EXERCISES TO COMPLETE
**1.** Answer these from the budget text:
(a) For which fiscal year's budget does the Commission give recommendations?
(b) What are the two primary sources of revenue for colleges and universities?
(c) Where does New Jersey rank nationally in estimated need-based undergraduate dollars per full-time undergraduate student?
**2.** In the budget text, substitute "country" for "nation" and write out the part that opens with the words containing "Student Financial Aid" and closes with "in the nation.".

TEXT SEGMENT
>>

New Jersey is faced with significant fiscal constraints, and yet we must find a way to address the growing demand for higher education to maintain and improve the state’s economy and quality of life. We are committed to working with state policy makers to ensure that high-quality educational programs are available to meet student and state needs. Consistent with A Blueprint for Excellence and focused on the public agenda for higher education, the Commission provides specific recommendations below for the fiscal 2006 budget, with a focus on the two fundamental higher education priorities:
State funding for institutional operating support and student tuition and fees are the two primary sources of revenue for colleges and universities. Consistent with the long-range plan, targeted operating aid increases are recommended to assist in minimizing increased costs for students.
Student Financial Aid
New Jersey has a longstanding commitment to financial aid programs that enable students from all backgrounds to have access to and the ability to afford a high-quality higher education. New Jersey ranks second in the nation in the estimated need-based undergraduate dollars per full-time undergraduate student, and fourth in the nation in the estimated undergraduate grant dollars per full-time equivalent student. When considering the number of awards provided through all undergraduate and graduate state programs, New Jersey is providing aid to more than one-third of its full-time students, which places it 14th in the nation.

<<

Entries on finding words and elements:
>>

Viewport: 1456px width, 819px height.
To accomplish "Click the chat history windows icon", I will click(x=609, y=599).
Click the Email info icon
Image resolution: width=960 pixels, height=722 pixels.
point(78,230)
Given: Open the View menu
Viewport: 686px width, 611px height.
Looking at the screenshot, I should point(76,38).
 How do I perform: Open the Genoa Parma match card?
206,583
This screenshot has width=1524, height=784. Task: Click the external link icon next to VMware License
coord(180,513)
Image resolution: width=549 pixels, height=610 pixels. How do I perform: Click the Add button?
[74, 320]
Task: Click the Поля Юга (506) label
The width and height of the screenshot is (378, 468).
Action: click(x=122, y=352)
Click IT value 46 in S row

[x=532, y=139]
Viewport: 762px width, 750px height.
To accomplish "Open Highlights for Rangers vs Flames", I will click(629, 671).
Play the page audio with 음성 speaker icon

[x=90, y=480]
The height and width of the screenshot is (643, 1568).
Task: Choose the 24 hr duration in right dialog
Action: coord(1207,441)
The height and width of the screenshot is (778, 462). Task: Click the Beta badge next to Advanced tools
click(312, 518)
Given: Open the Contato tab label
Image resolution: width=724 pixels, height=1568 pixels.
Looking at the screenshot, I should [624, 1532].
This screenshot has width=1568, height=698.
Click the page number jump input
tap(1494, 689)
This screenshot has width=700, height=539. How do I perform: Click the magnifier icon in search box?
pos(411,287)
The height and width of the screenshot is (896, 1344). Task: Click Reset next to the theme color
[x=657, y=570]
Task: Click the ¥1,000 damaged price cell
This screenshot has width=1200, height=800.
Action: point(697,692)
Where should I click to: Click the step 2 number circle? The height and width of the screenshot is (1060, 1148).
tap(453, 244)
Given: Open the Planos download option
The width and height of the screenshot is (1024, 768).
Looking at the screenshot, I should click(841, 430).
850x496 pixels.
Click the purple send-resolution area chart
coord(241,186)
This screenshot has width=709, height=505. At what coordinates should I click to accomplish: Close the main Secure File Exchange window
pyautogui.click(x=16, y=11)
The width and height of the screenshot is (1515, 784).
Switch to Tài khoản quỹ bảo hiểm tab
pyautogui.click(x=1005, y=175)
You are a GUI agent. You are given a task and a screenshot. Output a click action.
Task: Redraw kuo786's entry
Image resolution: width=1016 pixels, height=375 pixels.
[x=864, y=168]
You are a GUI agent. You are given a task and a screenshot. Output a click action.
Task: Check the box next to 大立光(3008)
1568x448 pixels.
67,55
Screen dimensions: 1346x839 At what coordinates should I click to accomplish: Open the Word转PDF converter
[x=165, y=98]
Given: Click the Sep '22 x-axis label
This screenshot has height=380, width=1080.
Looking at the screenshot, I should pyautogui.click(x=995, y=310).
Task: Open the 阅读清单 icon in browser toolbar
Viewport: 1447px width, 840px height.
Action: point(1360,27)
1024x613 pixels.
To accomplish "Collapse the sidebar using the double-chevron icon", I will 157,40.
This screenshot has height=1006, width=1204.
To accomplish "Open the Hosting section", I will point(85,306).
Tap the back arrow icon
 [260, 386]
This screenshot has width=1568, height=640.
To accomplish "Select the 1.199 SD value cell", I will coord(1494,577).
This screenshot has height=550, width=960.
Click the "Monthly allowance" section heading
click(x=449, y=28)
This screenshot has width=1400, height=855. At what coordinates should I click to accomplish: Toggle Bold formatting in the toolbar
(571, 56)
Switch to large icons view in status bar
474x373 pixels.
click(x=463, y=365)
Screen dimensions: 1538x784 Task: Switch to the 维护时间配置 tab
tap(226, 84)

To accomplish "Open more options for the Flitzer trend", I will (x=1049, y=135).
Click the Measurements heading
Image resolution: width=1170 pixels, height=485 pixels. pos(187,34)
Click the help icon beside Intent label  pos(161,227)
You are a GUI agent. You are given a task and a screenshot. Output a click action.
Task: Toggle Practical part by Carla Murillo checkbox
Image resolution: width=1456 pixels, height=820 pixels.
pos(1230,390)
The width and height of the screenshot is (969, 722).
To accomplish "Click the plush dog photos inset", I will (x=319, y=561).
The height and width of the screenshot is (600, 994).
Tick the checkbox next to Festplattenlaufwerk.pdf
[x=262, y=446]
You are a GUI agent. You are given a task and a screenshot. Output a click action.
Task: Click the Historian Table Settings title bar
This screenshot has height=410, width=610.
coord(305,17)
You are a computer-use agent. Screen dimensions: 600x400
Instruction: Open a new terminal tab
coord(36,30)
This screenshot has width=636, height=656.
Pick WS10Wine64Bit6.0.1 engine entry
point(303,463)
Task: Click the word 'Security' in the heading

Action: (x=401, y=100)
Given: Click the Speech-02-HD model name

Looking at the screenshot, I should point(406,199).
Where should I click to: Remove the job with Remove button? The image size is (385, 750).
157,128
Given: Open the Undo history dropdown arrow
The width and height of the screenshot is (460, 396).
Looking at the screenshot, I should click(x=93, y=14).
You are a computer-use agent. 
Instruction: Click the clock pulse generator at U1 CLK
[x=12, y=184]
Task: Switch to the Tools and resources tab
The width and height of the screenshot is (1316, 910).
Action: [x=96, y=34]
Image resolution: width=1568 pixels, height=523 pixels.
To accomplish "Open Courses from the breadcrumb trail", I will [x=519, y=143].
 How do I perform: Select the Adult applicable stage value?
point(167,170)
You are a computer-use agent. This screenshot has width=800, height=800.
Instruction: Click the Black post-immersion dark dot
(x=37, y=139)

<<

ANSWERS PER TASK
**1.**
(a) Fiscal 2006.
(b) State funding for institutional operating support, and student tuition and fees.
(c) Second in the nation.

**2.**
Student Financial Aid
New Jersey has a longstanding commitment to financial aid programs that enable students from all backgrounds to have access to and the ability to afford a high-quality higher education. New Jersey ranks second in the country in the estimated need-based undergraduate dollars per full-time undergraduate student, and fourth in the country in the estimated undergraduate grant dollars per full-time equivalent student. When considering the number of awards provided through all undergraduate and graduate state programs, New Jersey is providing aid to more than one-third of its full-time students, which places it 14th in the country.